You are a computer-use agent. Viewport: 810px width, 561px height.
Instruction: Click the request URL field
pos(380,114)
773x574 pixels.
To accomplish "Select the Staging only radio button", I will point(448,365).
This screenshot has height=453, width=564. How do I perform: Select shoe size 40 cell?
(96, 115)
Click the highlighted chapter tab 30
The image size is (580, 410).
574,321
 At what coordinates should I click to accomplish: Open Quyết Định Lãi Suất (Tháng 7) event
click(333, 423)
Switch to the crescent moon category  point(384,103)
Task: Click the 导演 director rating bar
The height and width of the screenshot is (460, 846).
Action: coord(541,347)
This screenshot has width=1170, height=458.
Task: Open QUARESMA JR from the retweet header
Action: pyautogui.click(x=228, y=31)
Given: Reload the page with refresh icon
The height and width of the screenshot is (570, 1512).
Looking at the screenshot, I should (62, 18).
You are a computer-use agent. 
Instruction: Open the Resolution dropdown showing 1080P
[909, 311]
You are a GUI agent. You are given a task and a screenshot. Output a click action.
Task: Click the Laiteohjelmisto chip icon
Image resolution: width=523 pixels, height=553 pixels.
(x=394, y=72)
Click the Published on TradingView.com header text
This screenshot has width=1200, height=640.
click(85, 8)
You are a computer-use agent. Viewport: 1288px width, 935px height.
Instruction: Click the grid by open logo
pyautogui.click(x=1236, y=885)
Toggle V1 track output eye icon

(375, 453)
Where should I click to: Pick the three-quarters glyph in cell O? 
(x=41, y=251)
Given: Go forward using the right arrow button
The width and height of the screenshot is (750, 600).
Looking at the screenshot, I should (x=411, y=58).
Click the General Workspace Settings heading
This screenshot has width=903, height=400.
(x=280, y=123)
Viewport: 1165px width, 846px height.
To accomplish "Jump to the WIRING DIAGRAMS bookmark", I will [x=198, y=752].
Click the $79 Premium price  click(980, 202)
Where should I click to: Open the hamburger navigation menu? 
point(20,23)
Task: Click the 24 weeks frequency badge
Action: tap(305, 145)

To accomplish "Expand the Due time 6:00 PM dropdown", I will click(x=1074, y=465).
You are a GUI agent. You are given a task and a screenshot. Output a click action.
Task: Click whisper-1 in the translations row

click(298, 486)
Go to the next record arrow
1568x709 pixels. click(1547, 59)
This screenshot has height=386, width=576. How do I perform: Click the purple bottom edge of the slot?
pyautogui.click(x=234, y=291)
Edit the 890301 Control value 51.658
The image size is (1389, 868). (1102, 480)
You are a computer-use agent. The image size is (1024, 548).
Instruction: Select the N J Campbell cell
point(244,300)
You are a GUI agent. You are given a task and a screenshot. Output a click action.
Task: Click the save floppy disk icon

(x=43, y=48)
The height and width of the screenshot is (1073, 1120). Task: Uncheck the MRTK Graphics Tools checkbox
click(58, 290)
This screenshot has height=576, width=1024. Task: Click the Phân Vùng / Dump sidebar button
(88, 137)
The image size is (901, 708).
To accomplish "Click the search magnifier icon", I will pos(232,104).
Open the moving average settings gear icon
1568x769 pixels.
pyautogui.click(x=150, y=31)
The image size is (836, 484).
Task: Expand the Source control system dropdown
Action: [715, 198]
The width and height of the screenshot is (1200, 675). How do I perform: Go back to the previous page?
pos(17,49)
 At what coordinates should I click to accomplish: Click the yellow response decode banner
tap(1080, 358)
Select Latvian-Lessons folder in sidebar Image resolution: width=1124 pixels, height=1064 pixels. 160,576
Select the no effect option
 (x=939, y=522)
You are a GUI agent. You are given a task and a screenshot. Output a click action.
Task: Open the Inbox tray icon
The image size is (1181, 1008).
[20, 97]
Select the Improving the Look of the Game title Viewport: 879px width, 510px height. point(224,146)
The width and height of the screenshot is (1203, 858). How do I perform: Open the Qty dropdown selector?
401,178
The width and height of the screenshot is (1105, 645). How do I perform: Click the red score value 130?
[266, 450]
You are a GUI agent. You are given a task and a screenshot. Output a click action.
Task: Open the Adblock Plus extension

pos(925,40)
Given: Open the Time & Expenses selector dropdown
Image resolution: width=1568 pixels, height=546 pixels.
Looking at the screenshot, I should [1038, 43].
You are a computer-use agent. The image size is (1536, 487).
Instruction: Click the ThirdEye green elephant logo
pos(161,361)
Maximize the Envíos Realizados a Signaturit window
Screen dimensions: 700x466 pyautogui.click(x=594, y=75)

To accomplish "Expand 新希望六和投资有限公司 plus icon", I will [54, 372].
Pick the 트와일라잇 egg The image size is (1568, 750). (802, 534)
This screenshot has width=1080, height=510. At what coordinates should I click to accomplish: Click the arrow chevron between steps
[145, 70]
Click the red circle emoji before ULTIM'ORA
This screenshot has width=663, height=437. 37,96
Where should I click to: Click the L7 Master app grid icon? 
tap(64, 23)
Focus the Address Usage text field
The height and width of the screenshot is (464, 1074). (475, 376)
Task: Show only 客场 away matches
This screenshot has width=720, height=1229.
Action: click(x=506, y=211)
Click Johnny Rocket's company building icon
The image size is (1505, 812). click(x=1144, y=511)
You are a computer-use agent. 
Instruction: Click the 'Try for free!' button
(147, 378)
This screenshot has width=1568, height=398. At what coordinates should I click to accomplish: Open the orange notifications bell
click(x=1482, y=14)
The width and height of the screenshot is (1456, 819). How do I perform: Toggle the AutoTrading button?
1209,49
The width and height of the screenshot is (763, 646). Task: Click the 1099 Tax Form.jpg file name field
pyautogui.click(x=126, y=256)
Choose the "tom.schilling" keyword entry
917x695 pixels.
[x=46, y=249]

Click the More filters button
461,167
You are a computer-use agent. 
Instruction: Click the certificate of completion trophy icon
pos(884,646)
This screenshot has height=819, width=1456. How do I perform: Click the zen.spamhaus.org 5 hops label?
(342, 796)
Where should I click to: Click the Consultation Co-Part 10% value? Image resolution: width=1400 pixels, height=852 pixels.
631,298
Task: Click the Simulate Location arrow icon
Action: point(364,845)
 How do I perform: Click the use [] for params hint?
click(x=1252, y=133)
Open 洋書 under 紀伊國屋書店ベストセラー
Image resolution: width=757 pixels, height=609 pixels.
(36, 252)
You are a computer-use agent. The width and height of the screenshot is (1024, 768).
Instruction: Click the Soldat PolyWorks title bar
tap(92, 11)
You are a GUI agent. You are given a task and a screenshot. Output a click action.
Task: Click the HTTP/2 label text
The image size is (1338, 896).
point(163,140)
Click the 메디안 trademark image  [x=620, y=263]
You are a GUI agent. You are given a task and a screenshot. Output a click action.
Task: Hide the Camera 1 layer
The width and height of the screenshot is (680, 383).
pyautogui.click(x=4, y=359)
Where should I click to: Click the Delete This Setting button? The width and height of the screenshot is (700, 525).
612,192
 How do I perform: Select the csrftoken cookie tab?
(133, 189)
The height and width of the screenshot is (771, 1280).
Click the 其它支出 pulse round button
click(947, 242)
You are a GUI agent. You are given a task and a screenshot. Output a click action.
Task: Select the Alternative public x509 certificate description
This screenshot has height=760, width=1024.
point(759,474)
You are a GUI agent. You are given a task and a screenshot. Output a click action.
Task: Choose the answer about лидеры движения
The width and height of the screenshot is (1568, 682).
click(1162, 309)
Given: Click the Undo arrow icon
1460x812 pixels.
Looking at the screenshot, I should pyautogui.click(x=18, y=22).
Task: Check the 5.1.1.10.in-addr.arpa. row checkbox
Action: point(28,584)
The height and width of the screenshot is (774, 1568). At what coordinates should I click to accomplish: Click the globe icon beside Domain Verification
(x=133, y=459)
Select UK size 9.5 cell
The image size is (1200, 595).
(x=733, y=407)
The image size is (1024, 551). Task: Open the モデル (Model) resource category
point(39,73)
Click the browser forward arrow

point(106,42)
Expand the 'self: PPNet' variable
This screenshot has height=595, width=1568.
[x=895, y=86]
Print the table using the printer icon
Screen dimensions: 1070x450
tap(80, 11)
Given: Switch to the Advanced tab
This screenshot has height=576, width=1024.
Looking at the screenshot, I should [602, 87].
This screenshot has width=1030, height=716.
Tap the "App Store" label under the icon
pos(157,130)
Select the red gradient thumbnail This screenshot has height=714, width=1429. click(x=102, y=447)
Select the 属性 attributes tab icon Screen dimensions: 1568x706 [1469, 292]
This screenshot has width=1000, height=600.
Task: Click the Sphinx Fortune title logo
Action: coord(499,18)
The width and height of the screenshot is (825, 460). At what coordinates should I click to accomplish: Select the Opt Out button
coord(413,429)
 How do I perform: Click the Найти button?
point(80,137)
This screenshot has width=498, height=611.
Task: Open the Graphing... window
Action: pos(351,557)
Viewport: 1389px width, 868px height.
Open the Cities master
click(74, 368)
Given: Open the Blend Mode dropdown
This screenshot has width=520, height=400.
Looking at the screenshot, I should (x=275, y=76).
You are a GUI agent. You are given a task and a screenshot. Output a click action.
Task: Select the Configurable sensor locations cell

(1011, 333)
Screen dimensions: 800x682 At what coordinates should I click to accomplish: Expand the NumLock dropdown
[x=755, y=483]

● **Exercise description**
Echo the data without any change, starting at the line that contains "Select the red" and ending at the line that contains "coord(413,429)".

● **Output for this exercise**
Select the red gradient thumbnail This screenshot has height=714, width=1429. click(x=102, y=447)
Select the 属性 attributes tab icon Screen dimensions: 1568x706 [1469, 292]
This screenshot has width=1000, height=600.
Task: Click the Sphinx Fortune title logo
Action: coord(499,18)
The width and height of the screenshot is (825, 460). At what coordinates should I click to accomplish: Select the Opt Out button
coord(413,429)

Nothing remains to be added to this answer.